Wednesday, January 21, 1998

A Walk Through the Museum of Family History

          "I have some colossal nerve to be entertaining you in this living room of ours," I say to my friend.  "Your home is so beautiful and coordinated, and mine is such a mish-mash!"

          "Nonsense!" she says.  "This is a wonderful home!  It looks like you and your family.  It IS you and your family."


          She's right; it IS us.


          We call the chair she sits in our purple chair.  It isn't purple; it's orange, but back in the old house, it had been purple.  We had lived in the old house for twenty-five years before moving to this one.  For all of those twenty-five years, we referred to it as "the new house."  Now, of course, it is "the old house."   

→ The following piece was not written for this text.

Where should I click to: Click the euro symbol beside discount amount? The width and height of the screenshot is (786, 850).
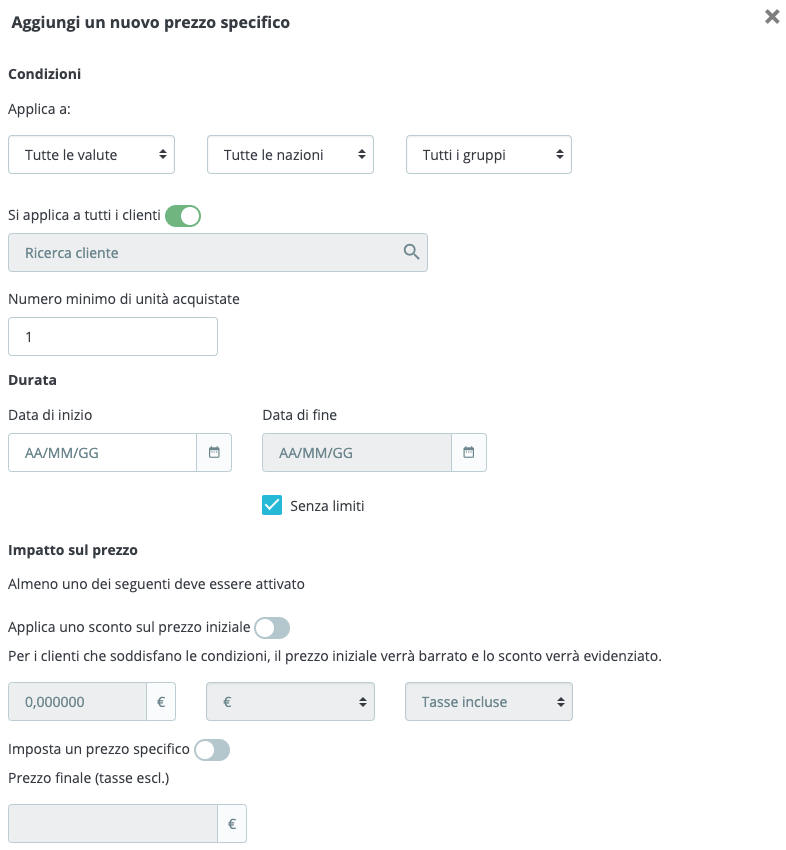pyautogui.click(x=161, y=701)
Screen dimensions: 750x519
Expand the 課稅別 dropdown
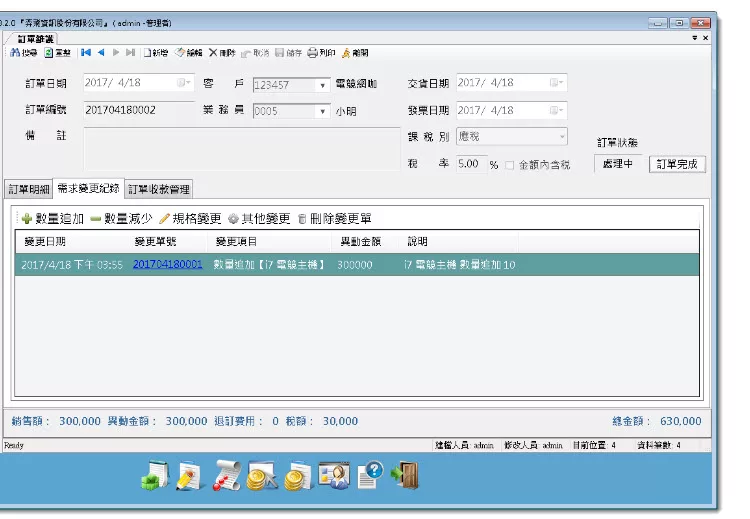point(561,136)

          But to return to the chair...why did we have it reupholstered in orange when we moved into this present new house twelve years ago?  I don't remember why.  I do remember why it had been purple, though.  We needed an accent color, or so I thought at the time.  I had just been reading The Better Homes and Gardens Home Design Book.   Somewhere on one of the shelves in the den, I still have that book.  It's an antique of the fifties, just like me, and probably of some value now, the book, that is...not me.

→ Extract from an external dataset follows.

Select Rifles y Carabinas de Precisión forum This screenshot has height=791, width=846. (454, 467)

          I love that chair.  It is the most comfortable seat in our living room.  My husband sits here to read.  If he sits in his lounge chair in the family room to read, he falls asleep; the same as I do if I sit in MY lounge chair in the family room.   Lately, we fall asleep so readily.  All we have to do is get fairly horizontal.  A slouchy sitting position will do.  We think it's either a clear conscience or low mentality.  It certainly can't be old age!  This was to be the home of our old age, but we refuse to be old...yet, anyway.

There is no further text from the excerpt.